Vue sur un appareil noir. À chaque extrémité, il y a une hélice. Il est posé sur une table.

Quatre étudiants en sciences informatiques de l'Université MacEwan ont réussi à faire voler un drone par le seul pouvoir de la pensée.

Photo : Radio-Canada

Radio-Canada

Seulement avec le pouvoir de la pensée et un peu de magie informatique, des étudiants de l'Université MacEwan, à Edmonton, ont réussi à faire voler un drone dans le cadre d'un projet universitaire. Ils ont présenté le fruit de leurs recherches mardi.

À l’aide d’un casque à électrodes, Stephen Doyle, l’un des quatre étudiants participant à ce projet, n’a qu’à s’imaginer en train de faire un effort physique pour qu’un drone se retrouve dans les airs.

Il lui suffit de penser à pousser le sol avec ses bras ou à se rapprocher du plancher pour contrôler les mouvements de l’appareil, vers le haut ou vers le bas.

« C’est exigeant mentalement », avoue l’étudiant qui doit, pendant qu’il porte le casque, se fermer complètement au monde extérieur.

Vue sur un jeune homme avec un casque à électrodes sur la tête.

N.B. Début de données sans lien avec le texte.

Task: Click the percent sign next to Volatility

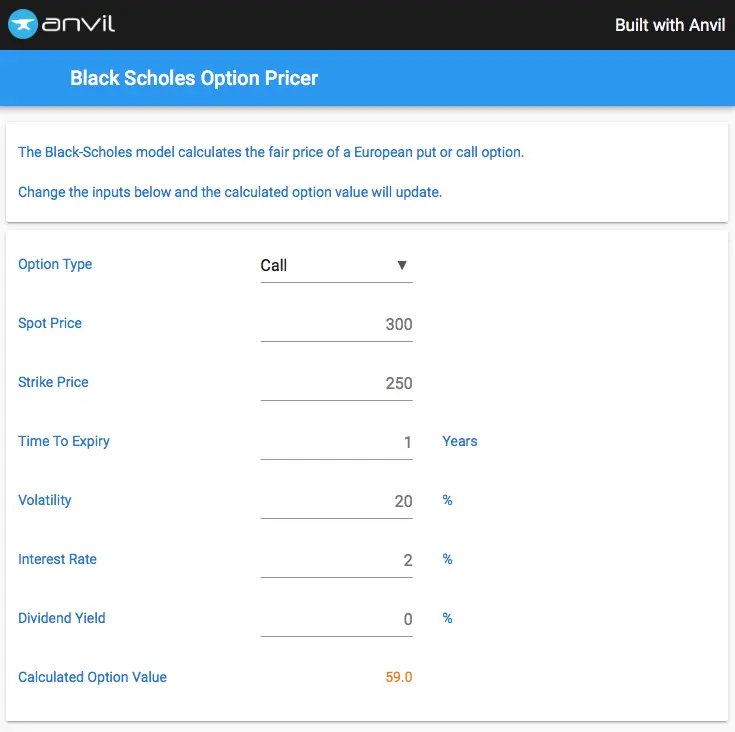Action: pos(448,500)
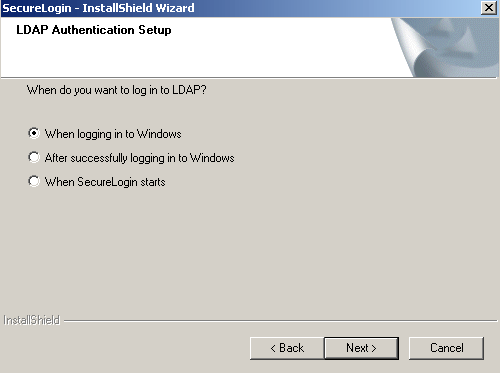The width and height of the screenshot is (500, 373).
Task: Click the When SecureLogin starts label text
Action: 105,182
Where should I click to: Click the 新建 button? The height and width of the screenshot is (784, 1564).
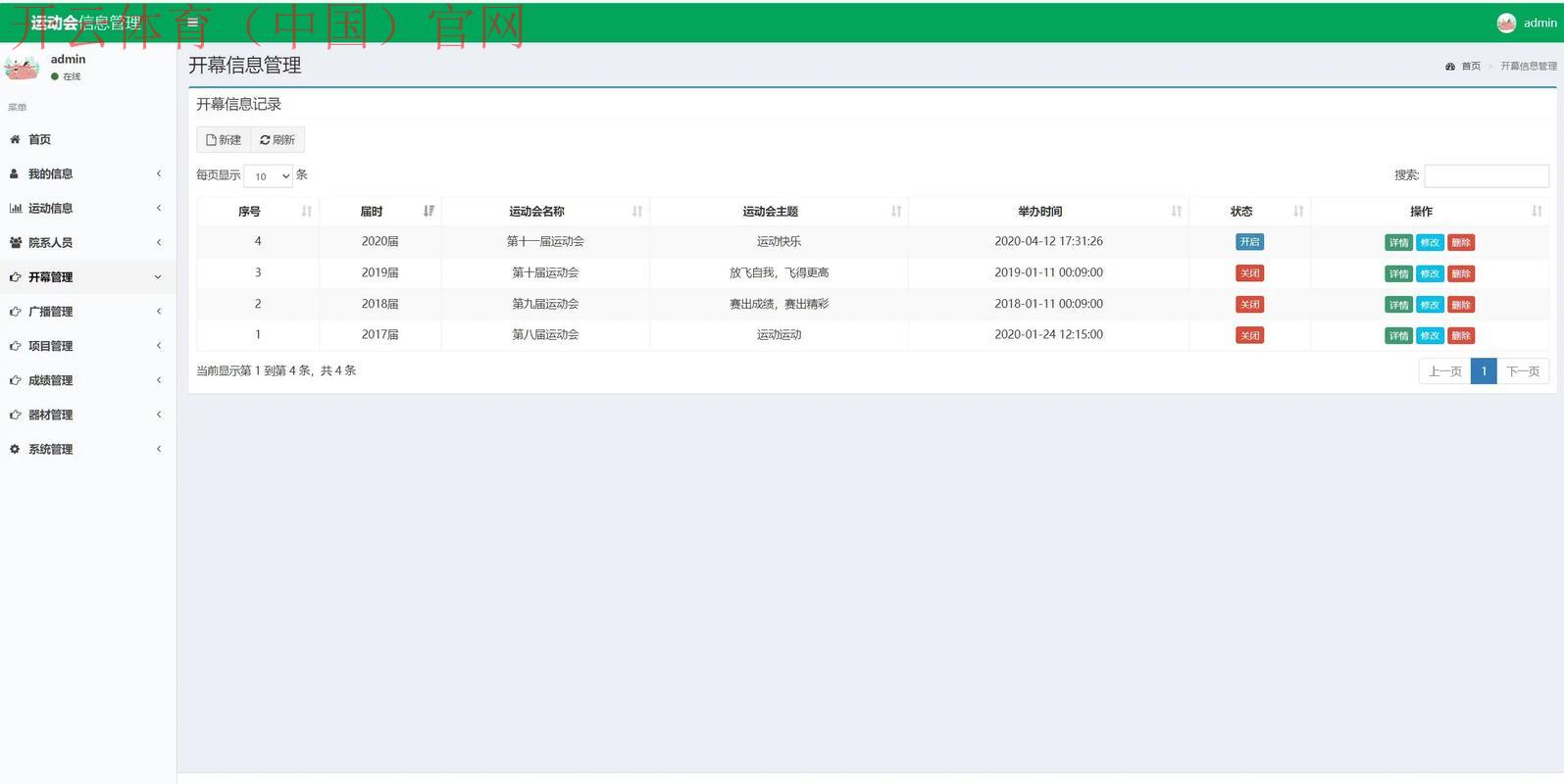click(224, 140)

Il a un regard très concentré.

Stephen Doyle, étudiant de l'Université McEwan

Photo : Radio-Canada

Le casque que Stephen porte sur sa tête identifie la partie du cerveau qui s'active chaque fois qu’il pense à ces deux mouvements. Un algorithme d'apprentissage automatique décode cette information, la transforme et envoie une commande au drone.

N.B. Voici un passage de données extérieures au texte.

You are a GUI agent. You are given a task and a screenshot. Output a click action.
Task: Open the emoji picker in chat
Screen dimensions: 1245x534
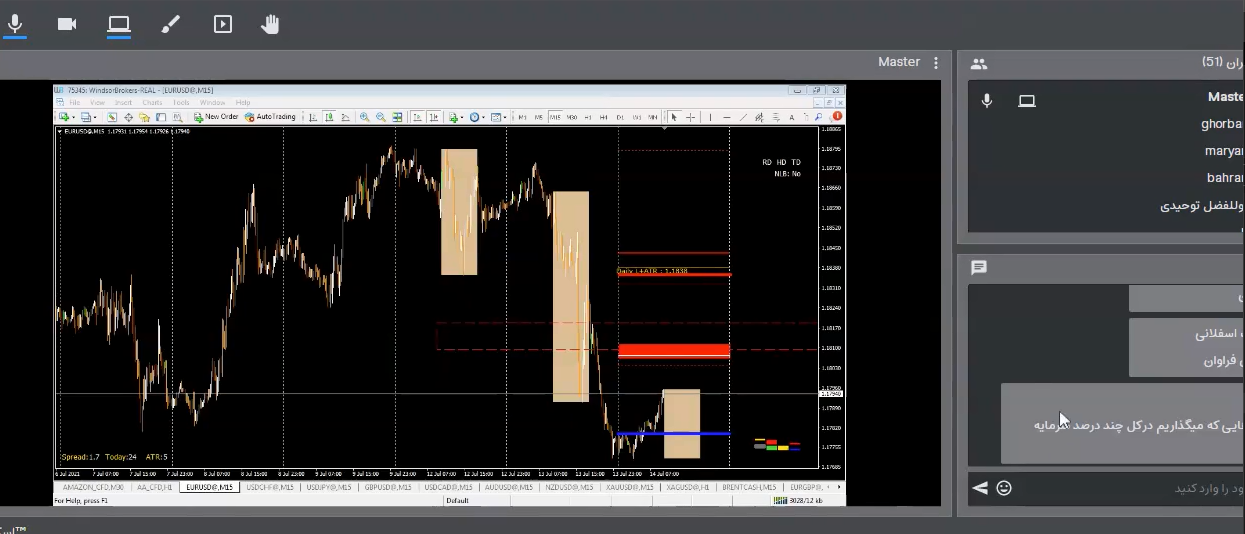[x=1004, y=488]
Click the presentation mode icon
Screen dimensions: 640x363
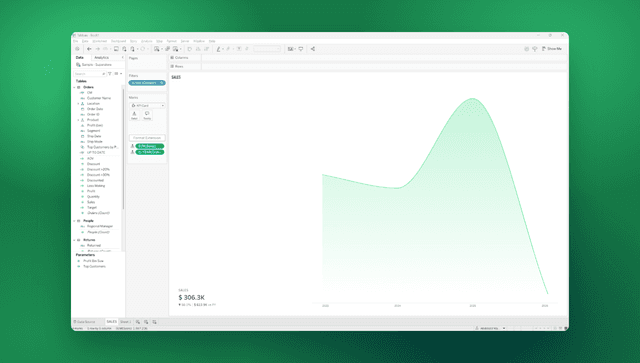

Cette interface humain-ordinateur complexe a été mise au point par Stephen Doyle, Alex Crowder, John Simmonds et Mark Reid dans leur dernière année du baccalauréat en Sciences informatiques.

C’est John Simmonds qui a d’abord présenté l’idée à ses camarades de classe en septembre dernier.

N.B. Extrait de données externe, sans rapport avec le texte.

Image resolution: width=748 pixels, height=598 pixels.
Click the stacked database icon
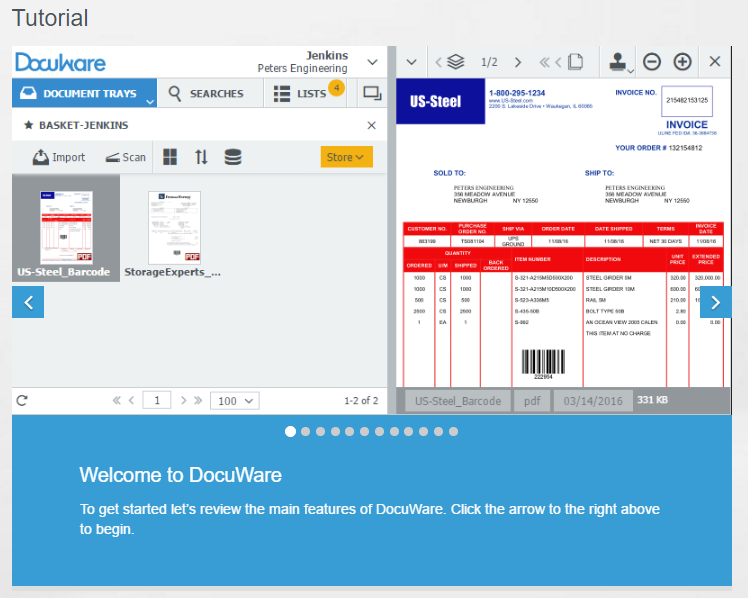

« Nous trouvions l’idée super, mais nous ne nous attendions pas à ce qu’elle fonctionne », reconnaît Mark Reid.

Malgré ce scepticisme initial, après quatre mois de travail acharné, le drone a finalement décollé.

La première fois, c’était terrifiant. Un drône qui était sous le contrôle de ma pensée, c’était terrifiant!

Stephen Doyle, étudiant

Les quatre étudiants pensent maintenant à commercialiser cette invention, mais il faudra encore un peu en peaufiner l’interface et l'algorithme.

Par ailleurs, ils souhaitent que leur trouvaille fasse avancer la recherche biomédicale, et surtout le développement de membres artificiels contrôlés par la pensée.